Mon fils,
Voici une lettre que je n’avais pas prévu d’écrire, pas prévu de t’écrire. Pourtant, j’en ai besoin, pour extérioriser, pour formaliser, pour essayer de coucher sur le papier quelques mots.
Il y a peu, nous avons fêté ton premier anniversaire. Un an déjà que tu es parmi nous et que tu grandis, jour après jour, mois après mois. Même si je te l’ai déjà dit, je le répète, encore et encore : tu es la plus belle, la plus extraordinaire chose qui soit arrivée dans ma vie. Depuis que j’ai endossé ce costume de Papa, je suis baigné d’Amour, de Bonheur, de Tendresse. Chaque minute apporte quelque chose chose de nouveau, quelque chose de tendre, quelque chose de beau. Dans tes sourires, tes mimiques, tes gestes, tes regards et tes bêtises, tes pleurs et tes colères, je suis heureux depuis plus de 365 jours.
Pourtant, cette première année a été, autour de toi, l’une des pires qui soit. Je ne vais pas te détailler la litanie sanglante des drames qui ont frappé le Monde et qui le frappe de façon presque quotidienne, à en donner la nausée, jusqu’à ne plus en pouvoir et à vouloir tout fermer, tout couper pour mieux se replier sur soi.

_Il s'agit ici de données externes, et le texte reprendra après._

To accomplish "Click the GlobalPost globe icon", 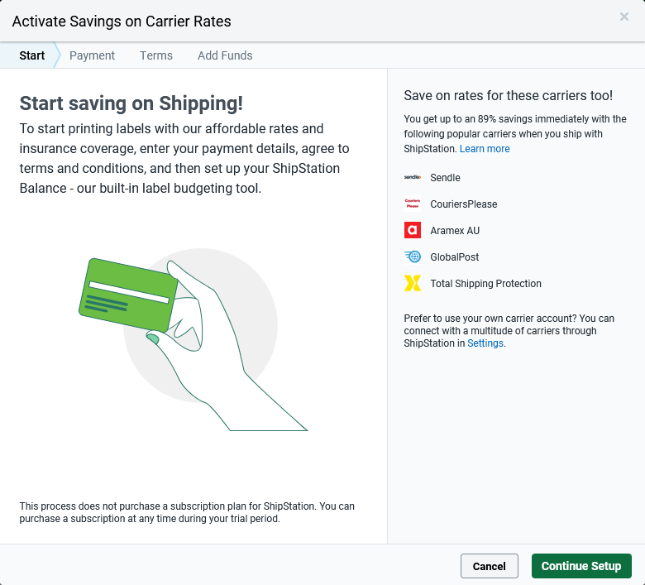I will tap(413, 257).
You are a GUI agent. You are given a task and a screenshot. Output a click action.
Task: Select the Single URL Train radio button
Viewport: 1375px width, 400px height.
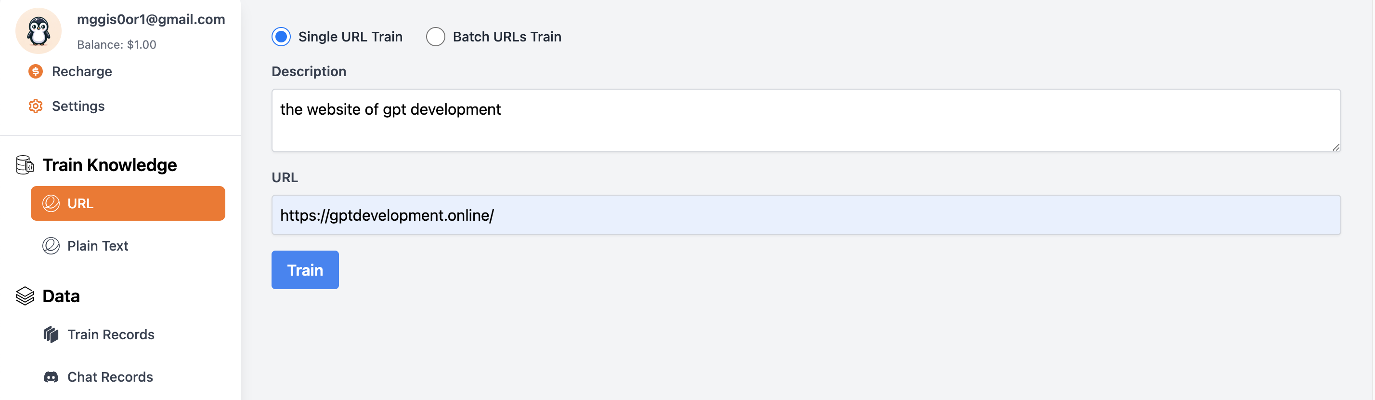(281, 37)
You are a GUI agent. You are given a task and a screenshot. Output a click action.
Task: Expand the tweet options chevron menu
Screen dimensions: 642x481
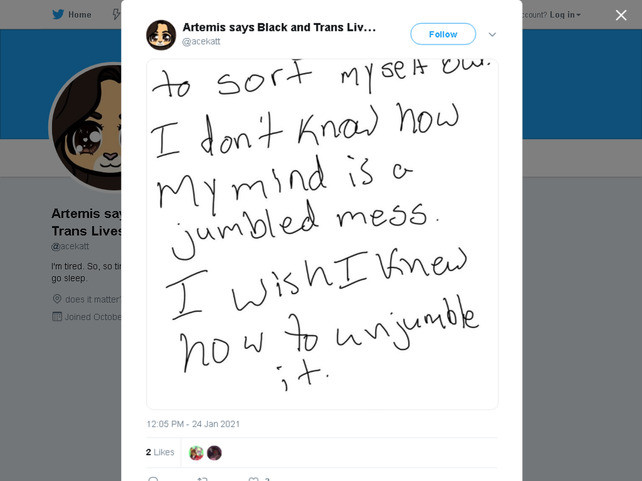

Alors, lorsque je sens que mon humanité défaille, que je suis débordé par l’horreur, la lassitude, la fatigue, le dégoût… Je te regarde, toi ce Bébé qui va hériter demain de ce monde, comme le dit l’adage consacré. Je te regarde et je souris devant cette vie que tu dévores à pleines dents (huit à ce jour), devant cette vie qui se développe en toi, devant cette vie pleine de découvertes, d’expériences et d’aventures toutes plus folles les unes que les autres. Je pousse un petit soupir de contentement et je me lève pour te prendre dans mes bras et te serrer fort, fort, fort contre mon cœur car, bien plus qu’être mon fils, tu es un Espoir. L’espoir que nous pouvons faire quelque chose, que nous pouvons changer quelque chose : t’entourer d’amour, te donner le meilleur de nous-même, t’élever dans les valeurs essentielles de l’Humanité, te faire découvrir ce qu’il y a de plus beau, de plus fragile et de plus essentiel sur notre Terre. Croire en toi pour croire en nous. Si nous ne pouvons pas changer directement le Monde, peut-être pouvons-nous, indirectement, par ton biais, contribuer à le rendre un tout petit peu meilleur ?
Pourtant, tu n’es pas que cela. Tu es aussi ma Peur, en lettres d’effroi, de terreur. La banalisation lancinante de ces attaques, où qu’elles se déroulent, le spectre terrible des victimes, leur caractère aussi aléatoire que meurtrier font que cela pourrait tout aussi, demain ou après-demain, se passer non loin de nous, non loin de toi. Cela, même si je ne veux pas y penser, je ne peux cependant m’en empêcher, de même que je ne peux m’empêcher de me poser une question, toute simple, toute bête : dans quel monde vas-tu grandir ? Quel héritage moi et ma génération allons-nous te laisser ? Que pouvons-nous faire pour arrêter cette folie meurtrière, ce cancer qui se métastase peu à peu aux quatre coins de notre planète ?
Pendant que je termine de relire ces quelques lignes, je t’observe jouer avec ta grande sœur. Je vous vois complices, heureux, blottis dans les bras l’un de l’autre et riants. Dans un même espace-temps, les compteurs morbides montent toujours plus haut et la société se divise un peu plus à chaque conversation, à chaque tentative d’opposer, de désigner, de dénoncer. Entre ces deux univers, je vais choisir le premier. Je vais tenter de ne pas me laisser gangréner moi aussi, en récitant, de temps à autres, ces quelques mots.
Je ne connaîtrai pas la peur, car la peur tue l’esprit. La peur est la petite mort qui conduit à l’oblitération totale. J’affronterai ma peur. Je lui permettrai de passer sur moi, au travers de moi. Et lorsqu’elle sera passée, je tournerai mon œil intérieur sur son chemin. Et là où elle sera passée, il n’y aura plus rien. Rien que nous : toi et moi.
Mon fils, nous avons une longue route à parcourir ensemble.
Puissions-nous faire les bons choix, prendre les bonnes décisions et ne pas nous tromper.